Review Summary: You mean everything to nobody but me.
A lot can change in what seems like a fairly short amount of time. Deceptively American quintet Manchester Orchestra had humble beginnings as the brainchild of one Andy Hull, releasing their debut record in 2006 entitled I’m Like a Virgin Losing a Child
, garnering a small but solid following in the wake of it. The album centralised itself around themes of belonging and introspective desperation, with Hull’s timid, unsure lyrics and vocals at the centre of the twangy indie pop. What happened inbetween then and now remains a mystery to anyone but the band themselves, but what the Orchestra have returned with is, to use an old chestnut, a different kettle of fish entirely.
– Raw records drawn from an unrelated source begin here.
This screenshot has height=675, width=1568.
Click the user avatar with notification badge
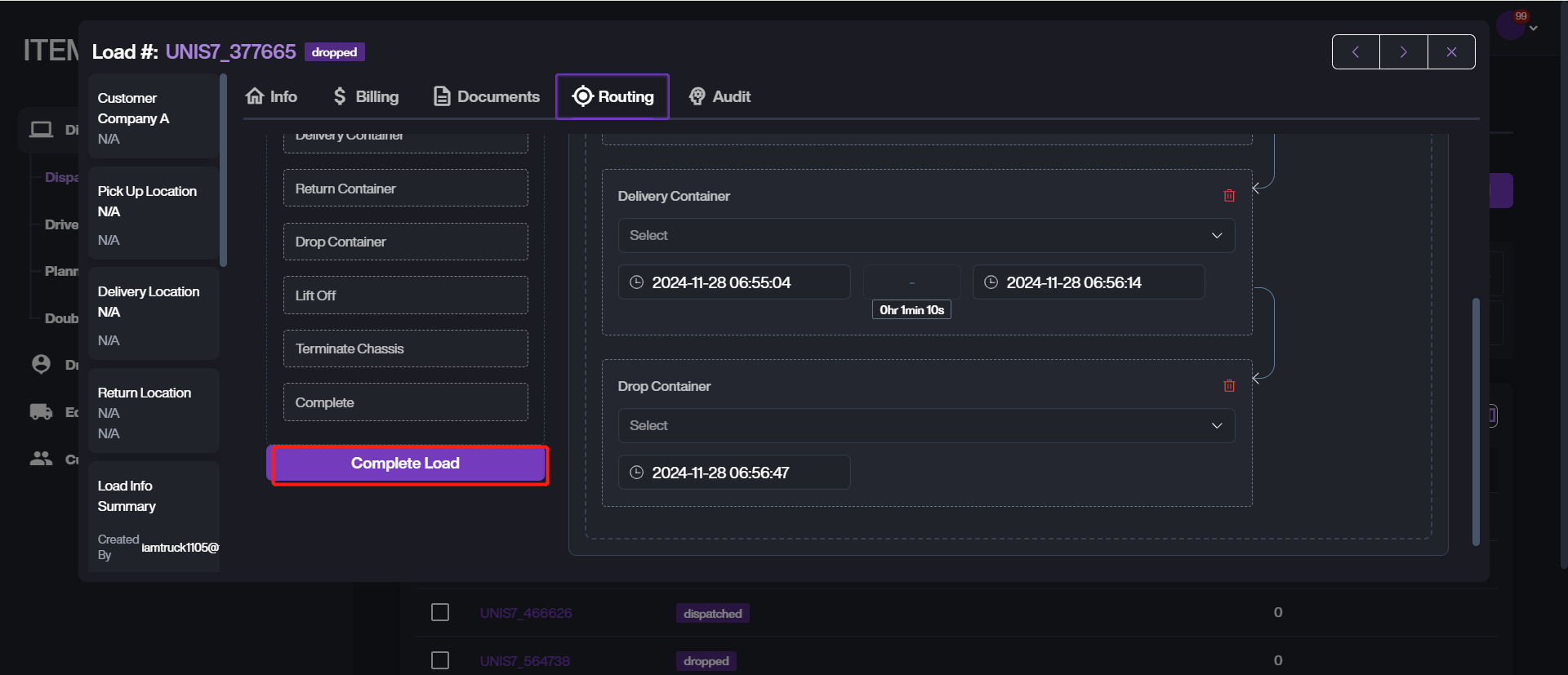[1510, 25]
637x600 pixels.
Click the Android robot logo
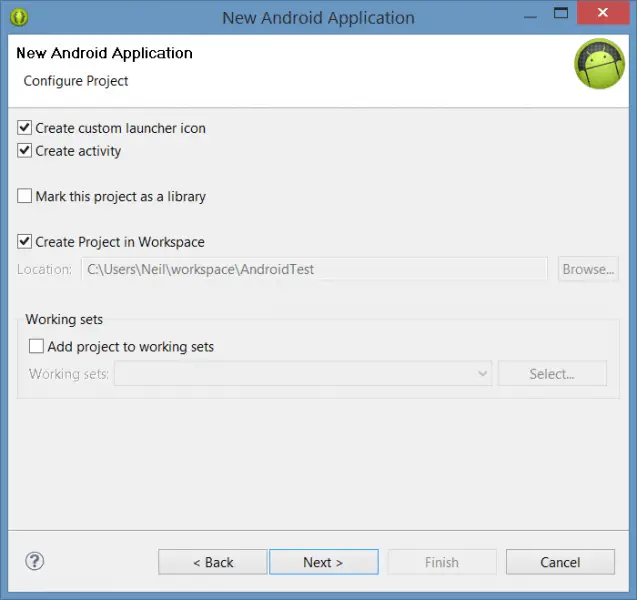click(x=599, y=65)
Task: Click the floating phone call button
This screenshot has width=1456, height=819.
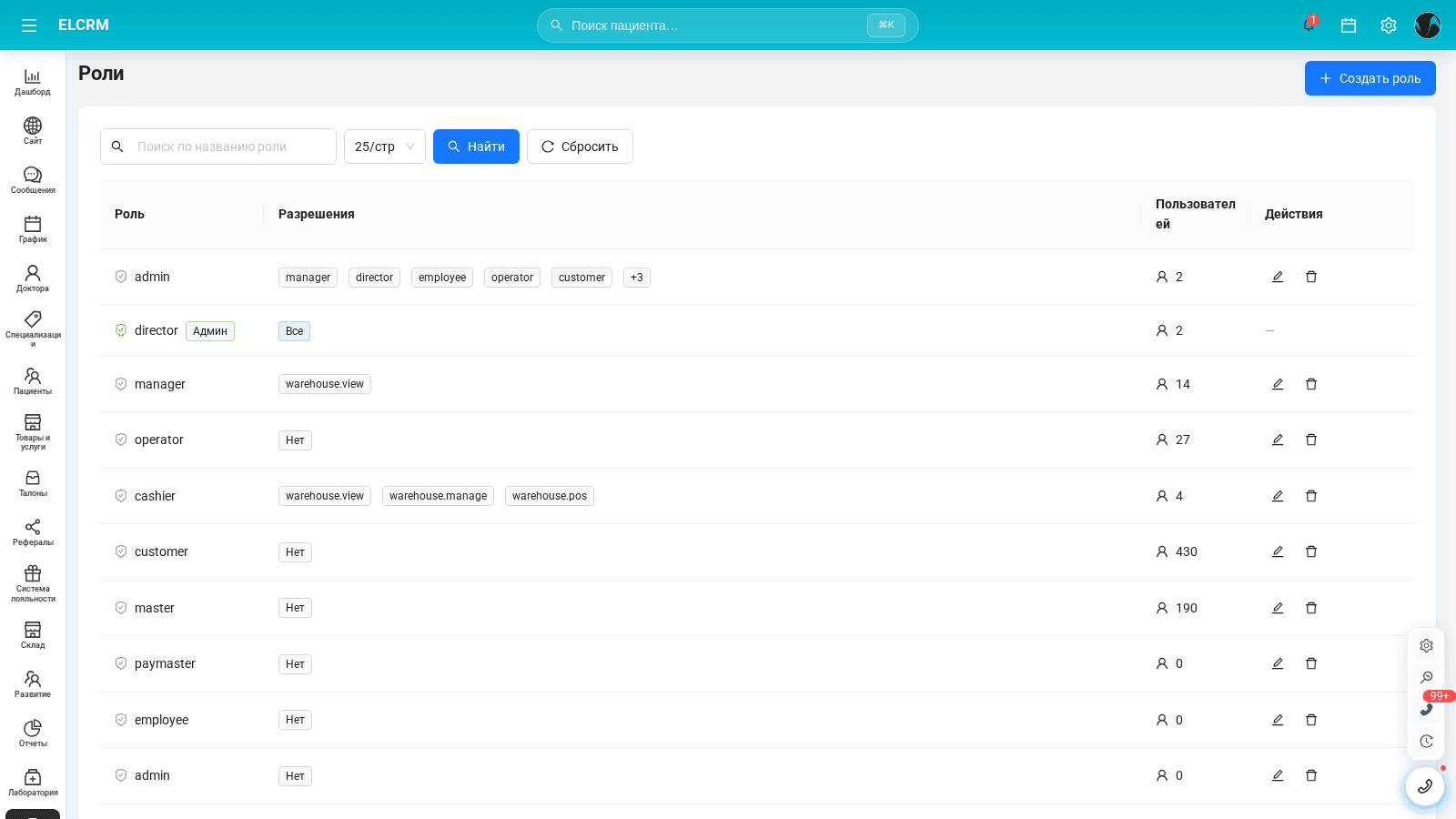Action: 1425,786
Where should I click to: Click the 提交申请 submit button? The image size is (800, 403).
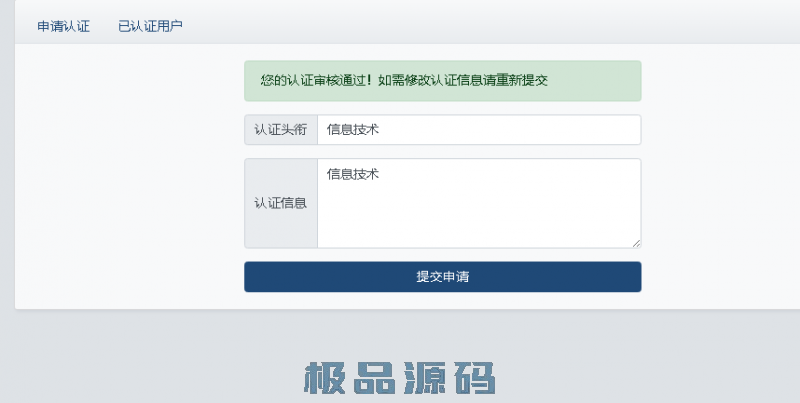tap(442, 277)
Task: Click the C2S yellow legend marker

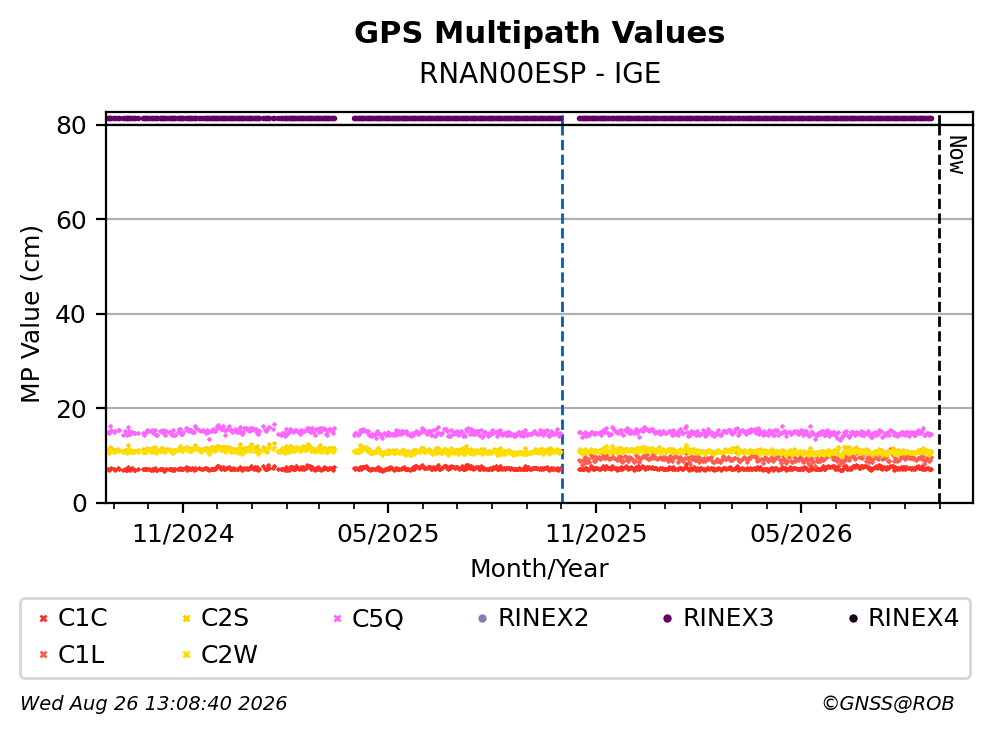Action: click(x=186, y=619)
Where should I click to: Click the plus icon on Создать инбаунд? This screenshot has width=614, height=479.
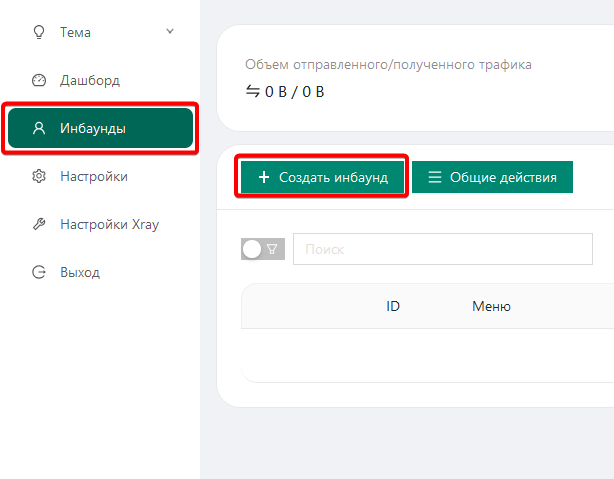tap(264, 177)
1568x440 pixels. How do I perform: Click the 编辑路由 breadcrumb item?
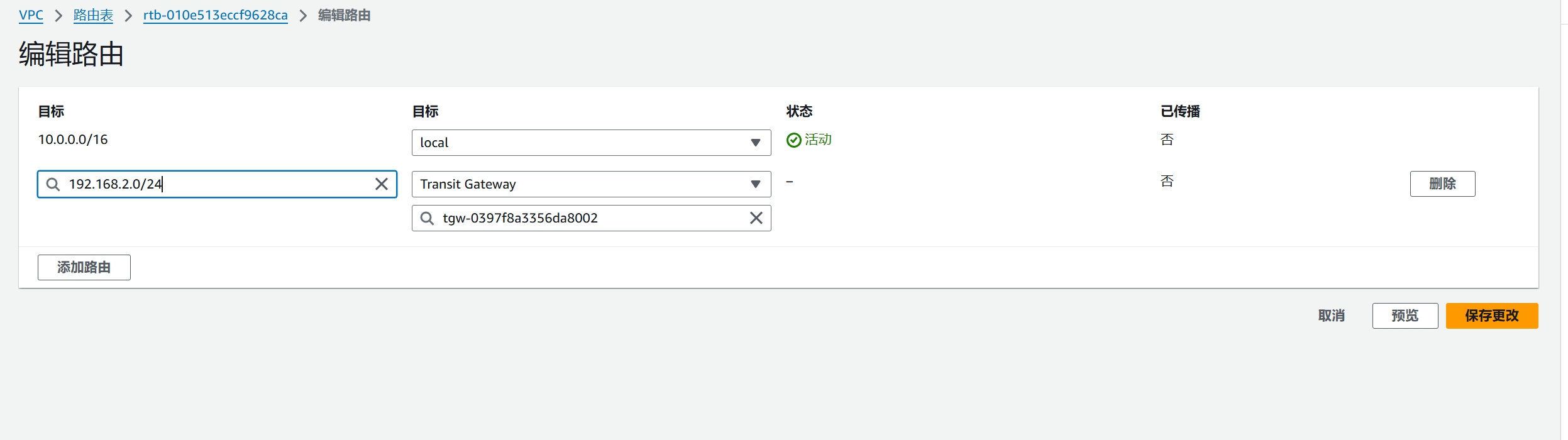pos(344,15)
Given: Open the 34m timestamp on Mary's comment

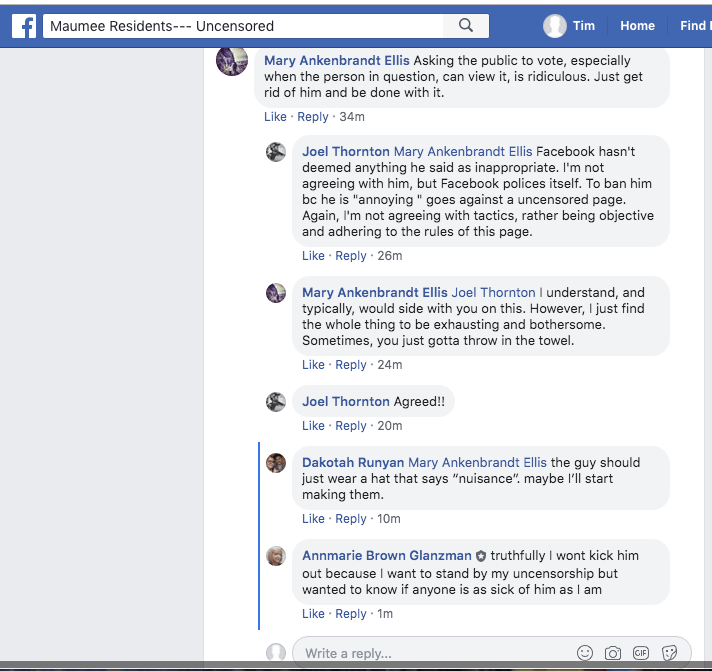Looking at the screenshot, I should pyautogui.click(x=352, y=117).
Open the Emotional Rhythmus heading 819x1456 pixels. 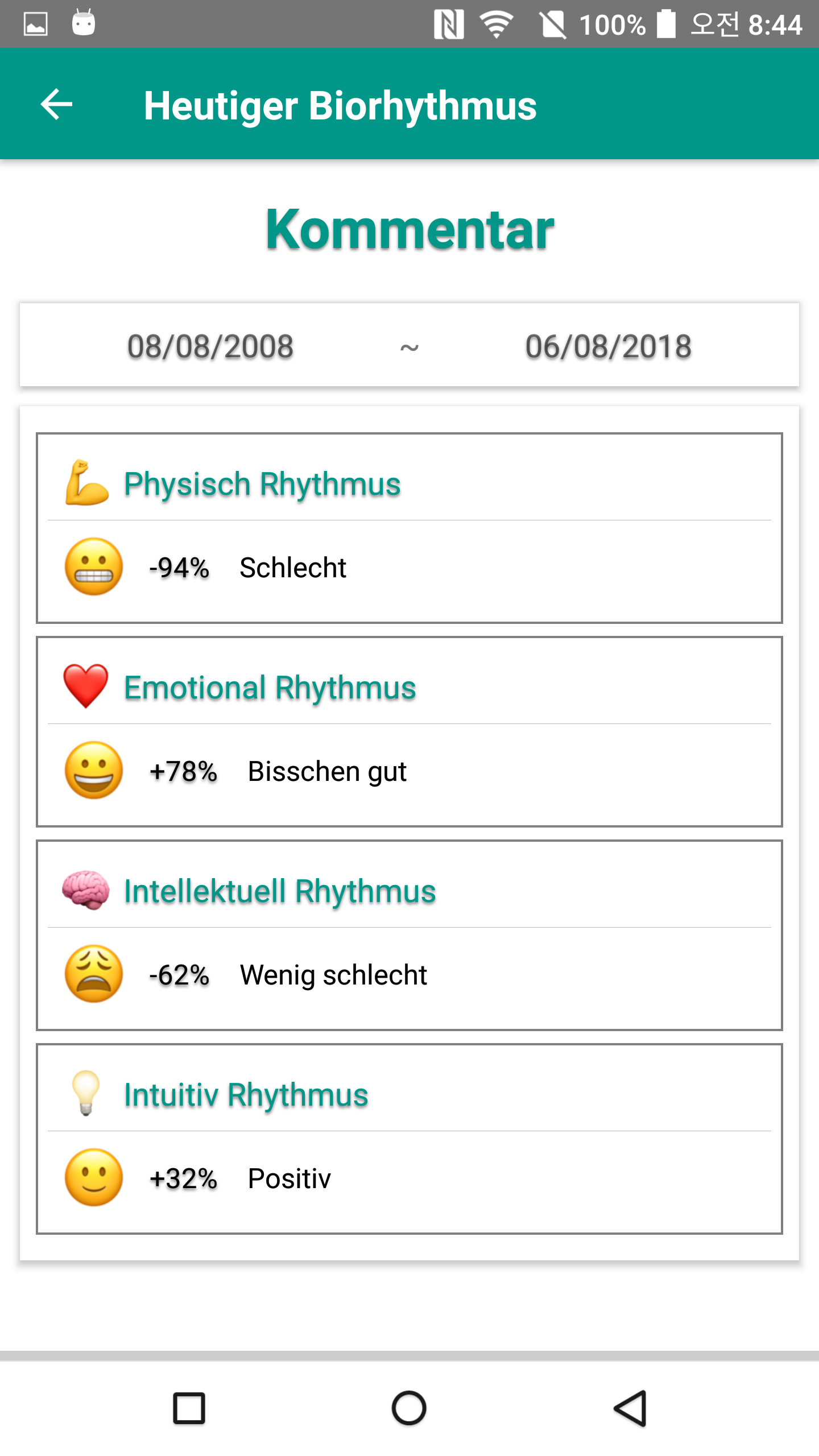[270, 688]
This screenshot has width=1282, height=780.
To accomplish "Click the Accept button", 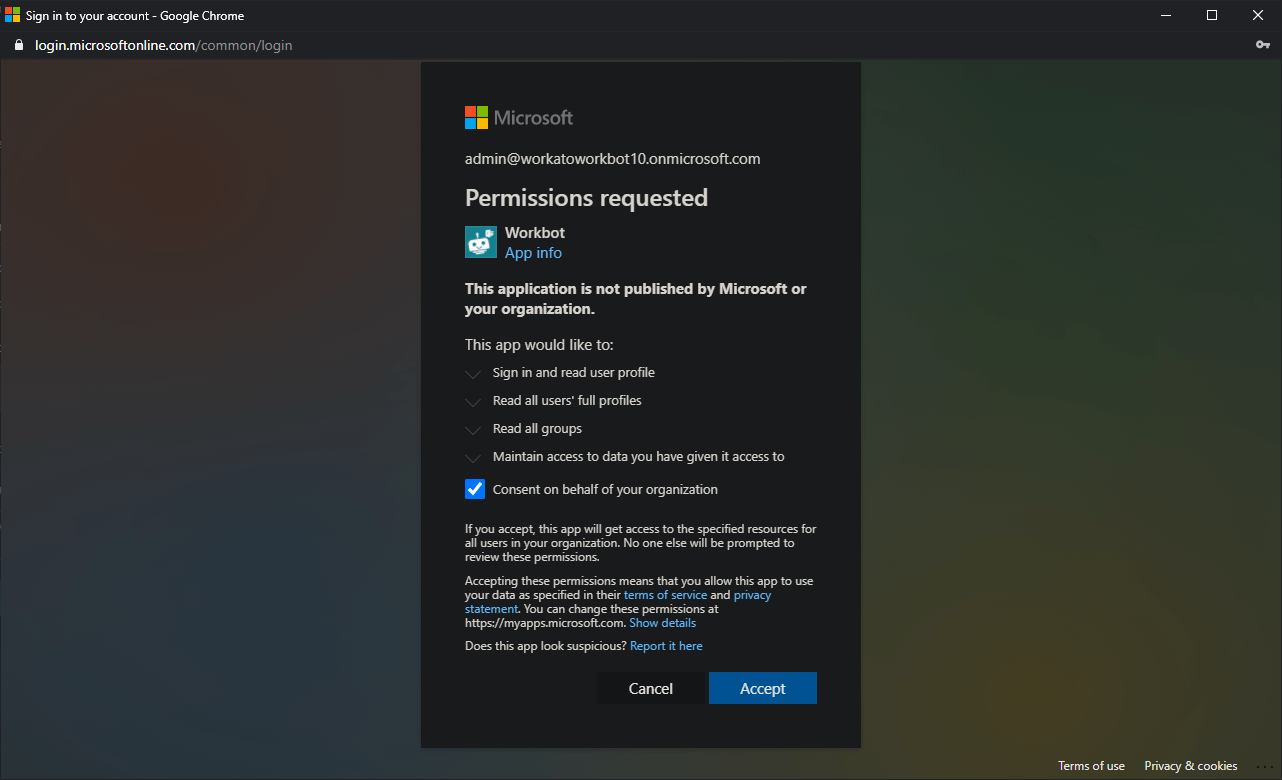I will tap(762, 688).
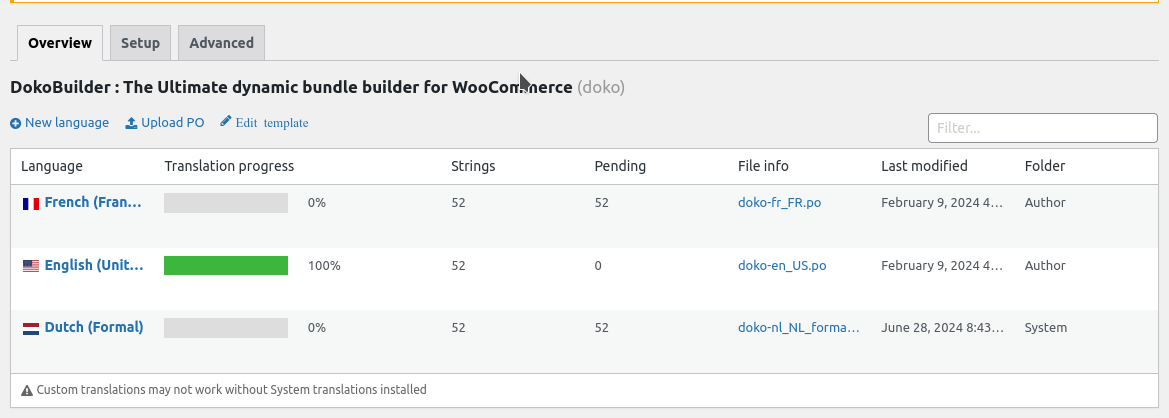Click the warning triangle icon in footer
The height and width of the screenshot is (418, 1169).
point(27,390)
Mean Everything to Nothing
, the second LP from the band, sees the kind of reinvention that leaves precious little of the foundations that defined the band’s sound previously, but leaves enough to recognise it’s the same band. Having said that, it’s a difficult task trying to envision many of these numbers as a part of the band’s past. Gone are Hull’s uneasy confessions and pleas such as “I confide in wolves at night”, “Don’t let them see you cry” and “Won’t you rescue me"”, sung quietly and unassumingly. No, sir; this time around it’s all “I am the only son of a pastor I know who does the things I do”, “I’ve got friends in all the right places” and “I need a little more…because enough is never enough”.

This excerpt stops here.